A January 25 FNP article reported that high school athletes were advocating with the Board of Education for artificial turf (AT) playing fields in their schools. The argument was one of fairness: Districts that can afford $900,000 get an unequal advantage — year-round practice — while others don’t. We admire the call for equity for athletes in all school districts, but adopting more AT domains is a deeply complex issue that involves multiple layers of cost-benefit analysis.
While players have argued that AT surfaces will make gaming safer, the risks of playing on AT are high. The University Hospitals Institute of Sports Medicine showed that players experience 58% more injuries on AT: High-friction materials prevent pivoting, leading to more knee injuries; slipping on AT leads to turf burns and skin infections; harder surfaces aggravate injuries.
A Penn State study found that while natural-grass playgrounds heat up to 100 degrees Fahrenheit on sunny days, AT court temperatures rose to temperatures between 140 and 170 degrees. A Brigham Young University study found that “the surface temperature of synthetic turf was 37°F higher than asphalt and 86.5°F higher than natural grass.”
These studies raise serious health issues, including dehydration and even heat stroke, especially considering NOAA’s predictions for increasingly hot summers in our region. In addition, athletes risk chemical exposures to toxic filler elements in some ATs.
AT’s high costs aren’t a one-time investment: FieldTurf, an AT leader, suggests replacement every eight to 10 years for safety, and removed AT materials typically end up in landfills. Although touted as low-maintenance, the AT does require care to avoid compaction and remove debris, animal waste, mold, bacteria, and viruses. Long-term costs could very well be higher for AT, considering initial outlay, maintenance, disposal, and replacement costs. Although natural grass fields require maintenance (watering, pest control, soil improvement, mowing), they can benefit the ecosystem if properly installed and maintained. Thorough accounting is necessary in any decision.

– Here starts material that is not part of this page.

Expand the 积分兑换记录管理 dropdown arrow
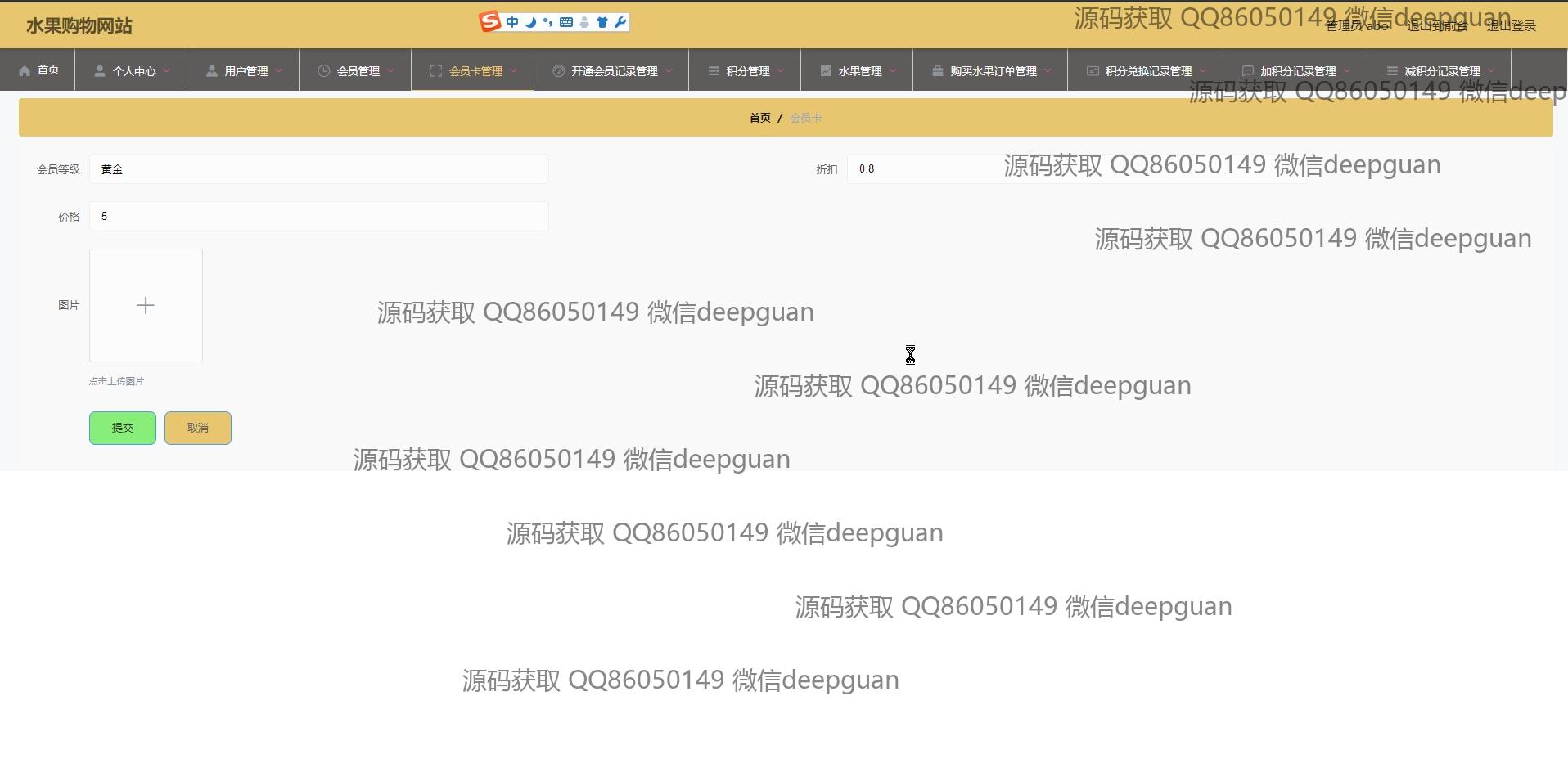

The environmental and health risks of AT are discussed in the Frederick County Climate Response and Resilience Report, Vol. 1, p.75. The production of plastics, including artificial turf, plays a significant role in climate change and ecosystem degradation. Given our increasingly threatening and dangerous climate, we, the Multifaith Alliance of Climate Stewards, urge all parties involved to carefully research and weigh the long-term and short-term costs of decisions regarding the use AT compared to natural grass: The future of our students depends on us!